Task statement:
Would you reproduce exactly the lines below from the one holding "Add to Cart (180, 819)" through the one holding "Returns (139, 1827)", inclusive, and no others?

Extracted entries:
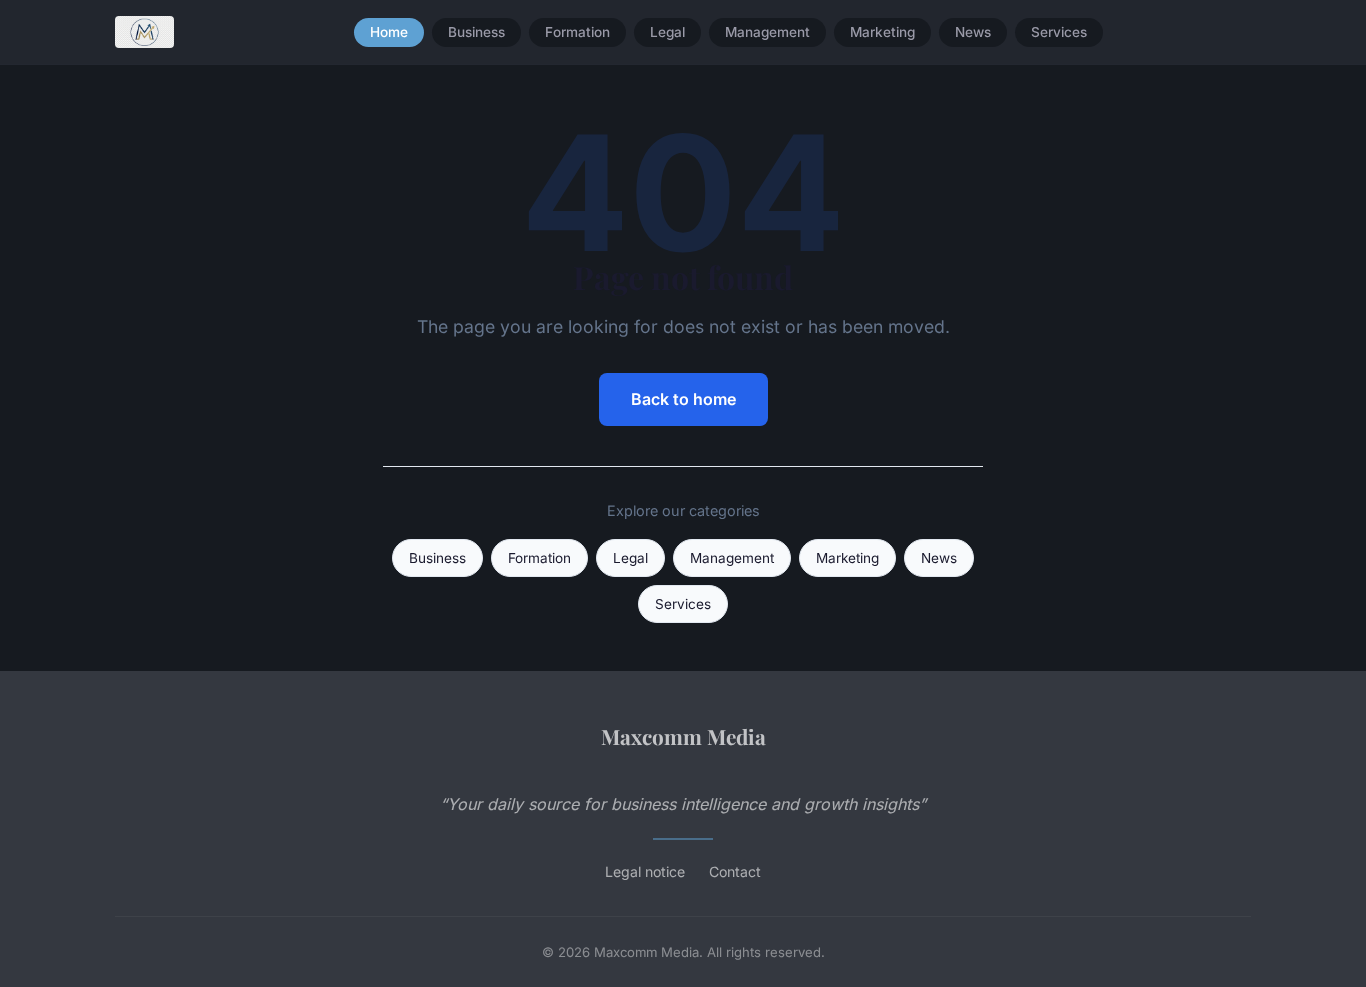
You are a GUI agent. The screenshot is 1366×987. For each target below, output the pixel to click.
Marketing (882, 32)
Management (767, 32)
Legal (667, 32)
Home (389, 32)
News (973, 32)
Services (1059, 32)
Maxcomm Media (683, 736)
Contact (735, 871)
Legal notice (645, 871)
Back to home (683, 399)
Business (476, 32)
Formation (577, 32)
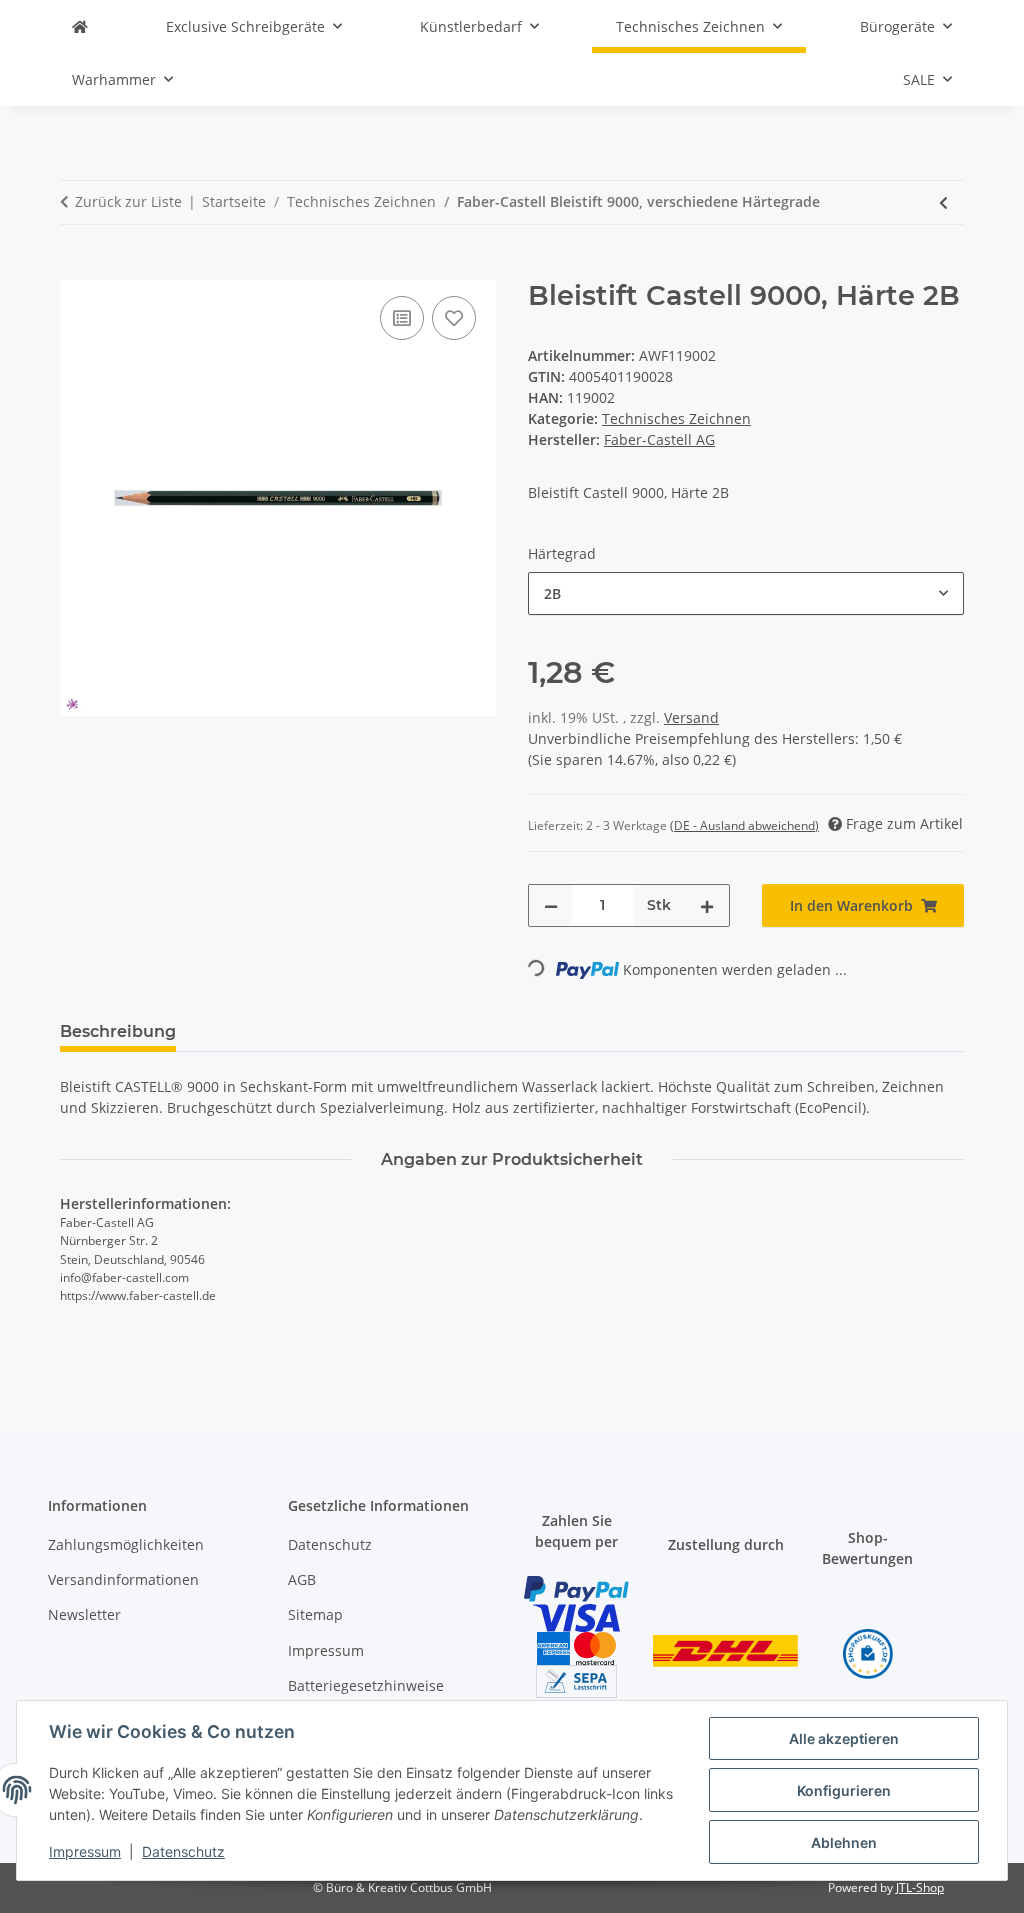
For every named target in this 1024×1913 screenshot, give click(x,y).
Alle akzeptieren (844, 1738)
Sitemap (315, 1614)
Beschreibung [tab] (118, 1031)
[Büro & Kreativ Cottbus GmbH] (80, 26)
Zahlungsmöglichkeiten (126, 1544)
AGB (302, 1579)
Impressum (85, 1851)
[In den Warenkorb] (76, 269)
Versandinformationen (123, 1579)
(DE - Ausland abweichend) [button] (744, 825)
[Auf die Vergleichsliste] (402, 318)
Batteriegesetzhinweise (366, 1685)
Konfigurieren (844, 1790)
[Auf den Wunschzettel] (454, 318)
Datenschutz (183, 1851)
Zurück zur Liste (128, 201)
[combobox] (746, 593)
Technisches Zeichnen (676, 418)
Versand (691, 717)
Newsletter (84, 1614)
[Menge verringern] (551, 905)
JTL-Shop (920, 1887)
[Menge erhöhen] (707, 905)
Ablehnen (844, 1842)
==
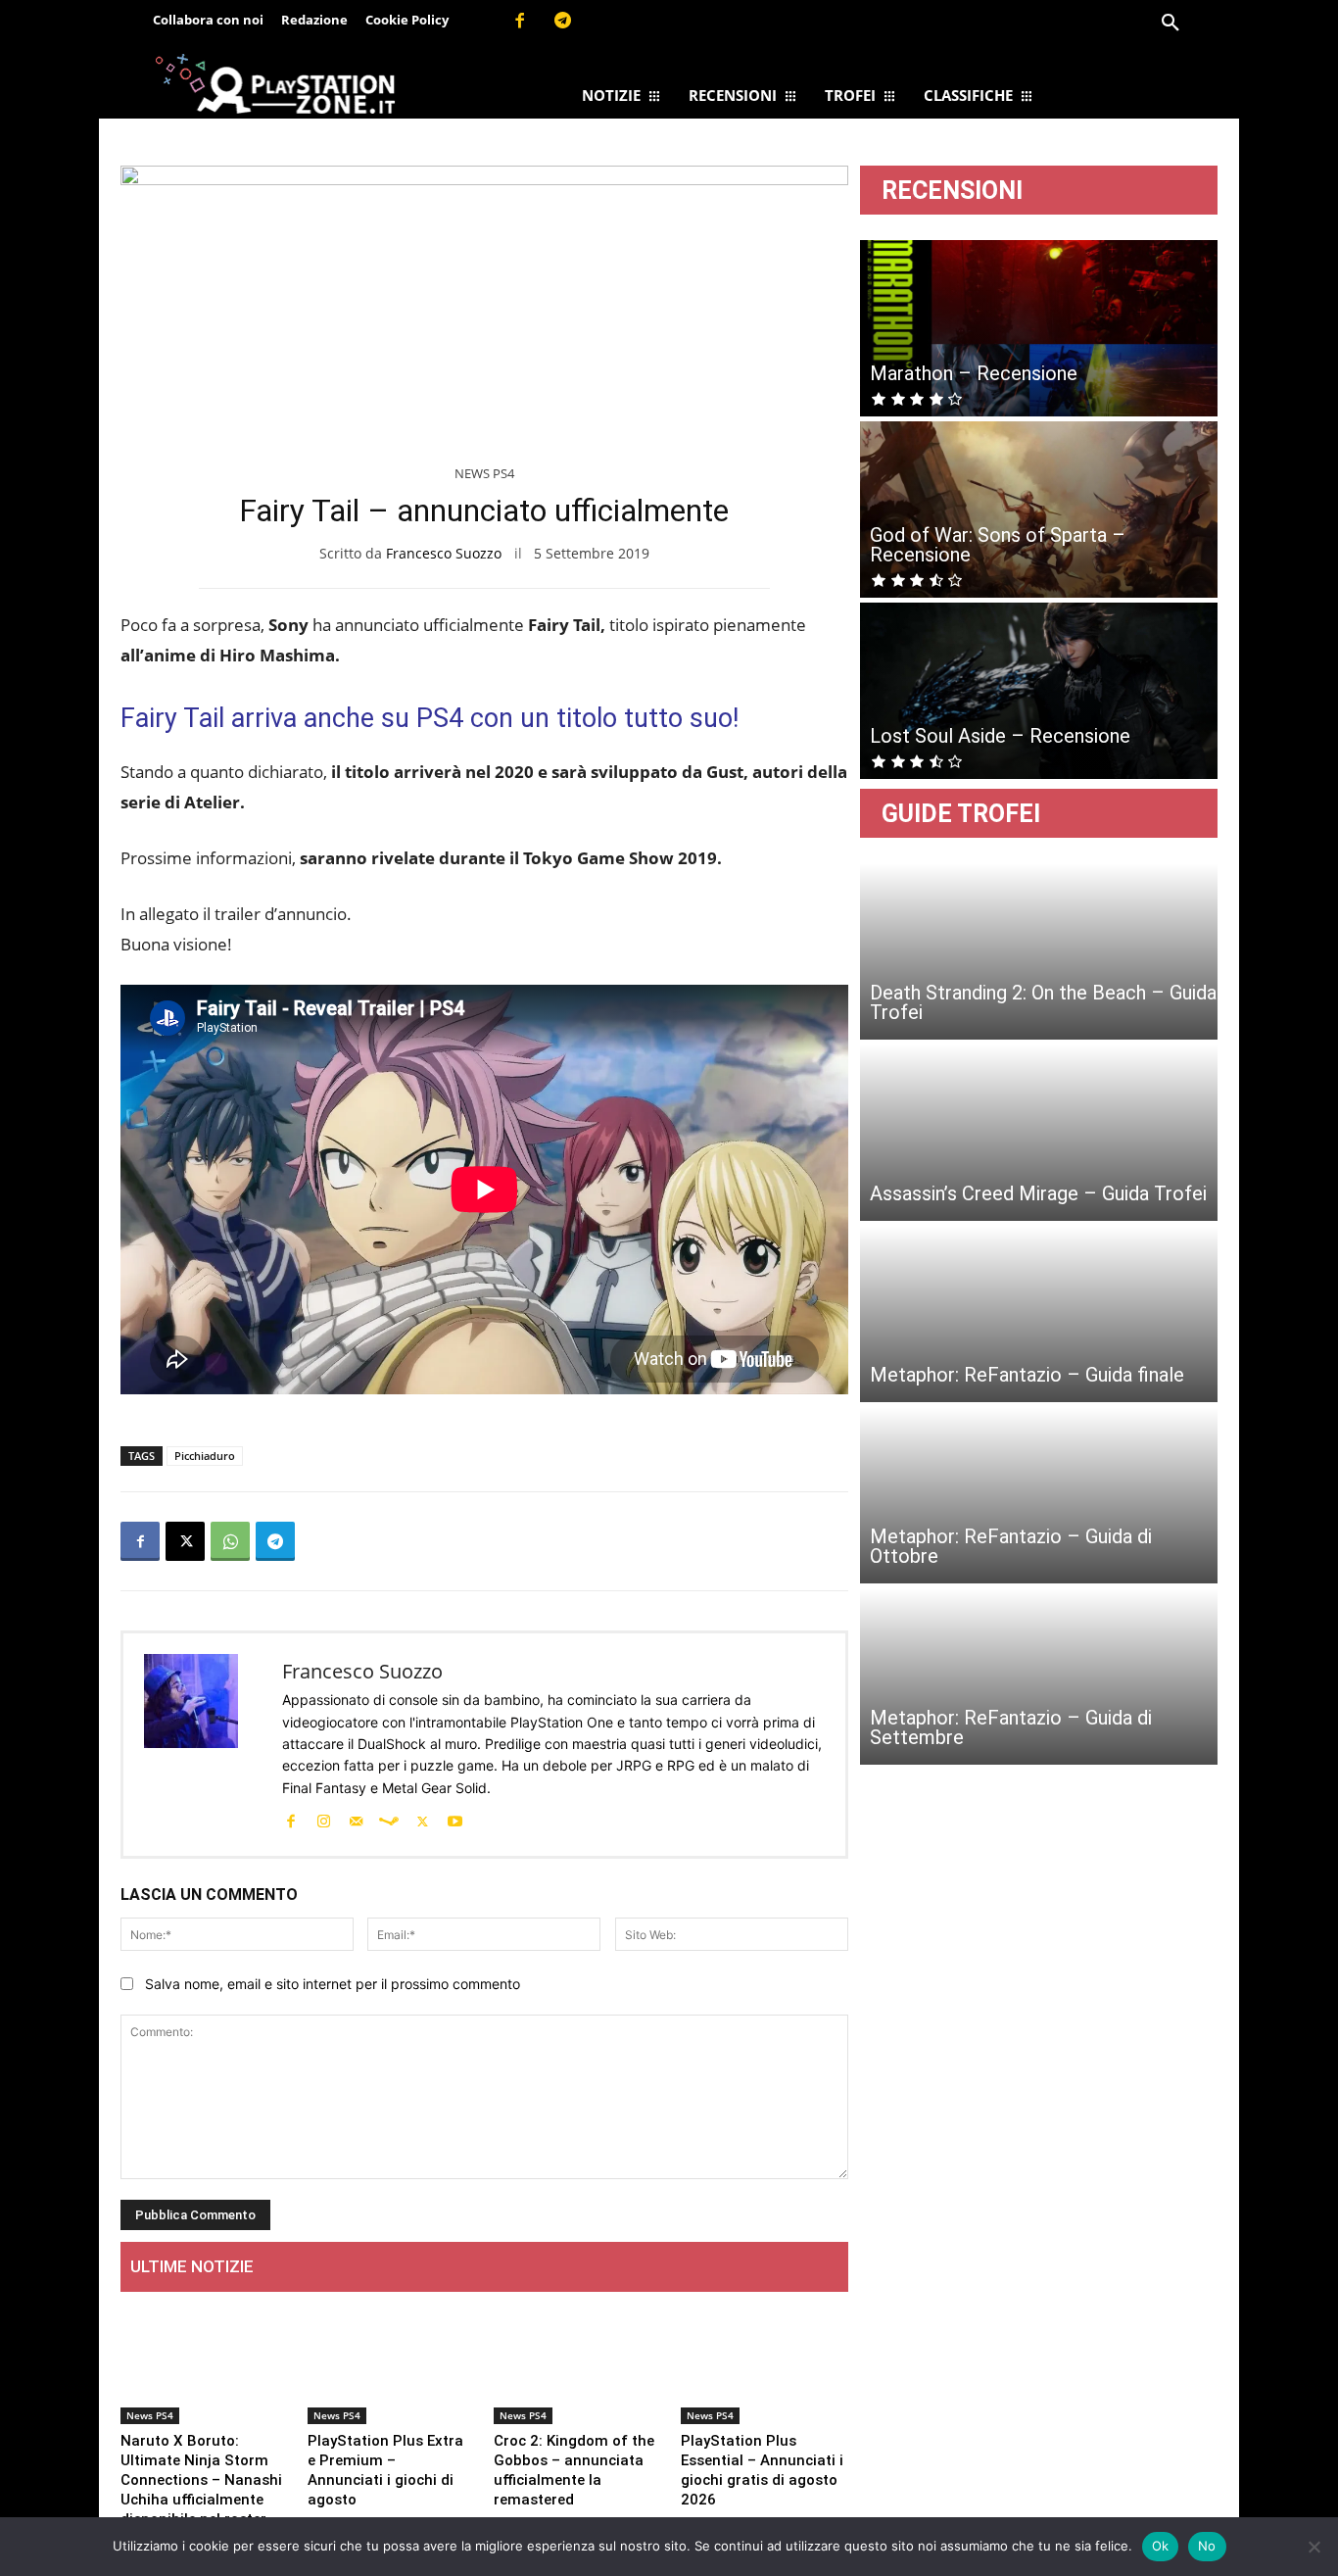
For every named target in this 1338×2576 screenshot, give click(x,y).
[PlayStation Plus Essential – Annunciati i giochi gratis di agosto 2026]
---
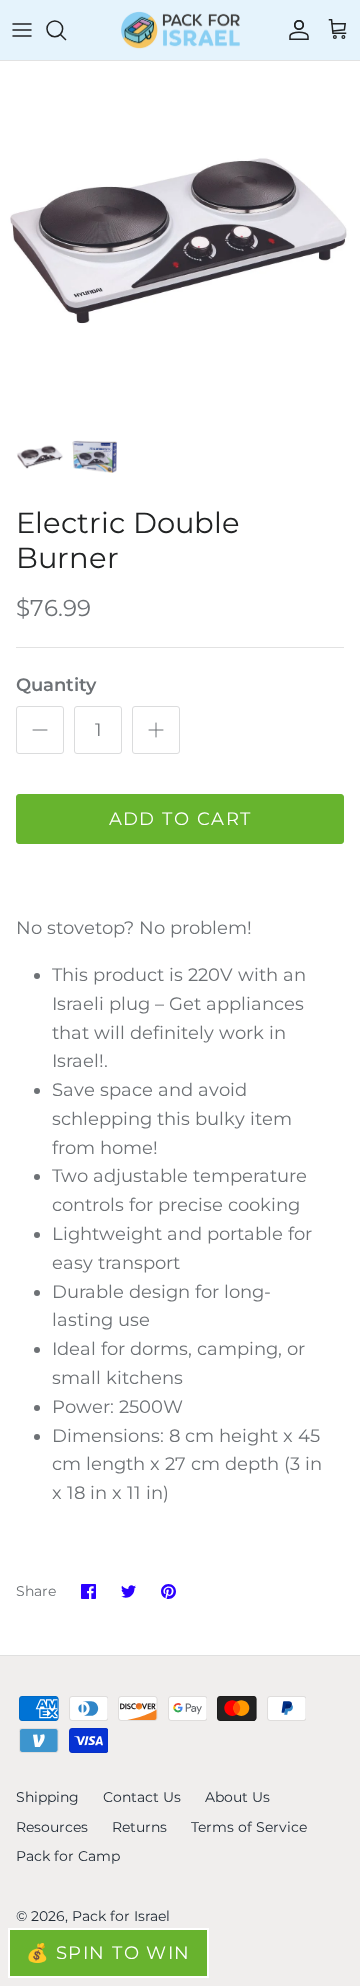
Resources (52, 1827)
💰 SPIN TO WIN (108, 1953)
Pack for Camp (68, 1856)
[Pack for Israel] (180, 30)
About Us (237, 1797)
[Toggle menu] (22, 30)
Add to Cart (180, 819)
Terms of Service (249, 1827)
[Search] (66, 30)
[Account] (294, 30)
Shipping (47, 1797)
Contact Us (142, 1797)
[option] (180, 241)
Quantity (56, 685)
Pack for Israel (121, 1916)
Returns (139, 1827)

Solution to this problem:
Add to Cart (180, 819)
Terms of Service (249, 1827)
[Search] (66, 30)
[Account] (294, 30)
Shipping (47, 1797)
Contact Us (142, 1797)
[option] (180, 241)
Quantity (56, 685)
Pack for Israel (121, 1916)
Returns (139, 1827)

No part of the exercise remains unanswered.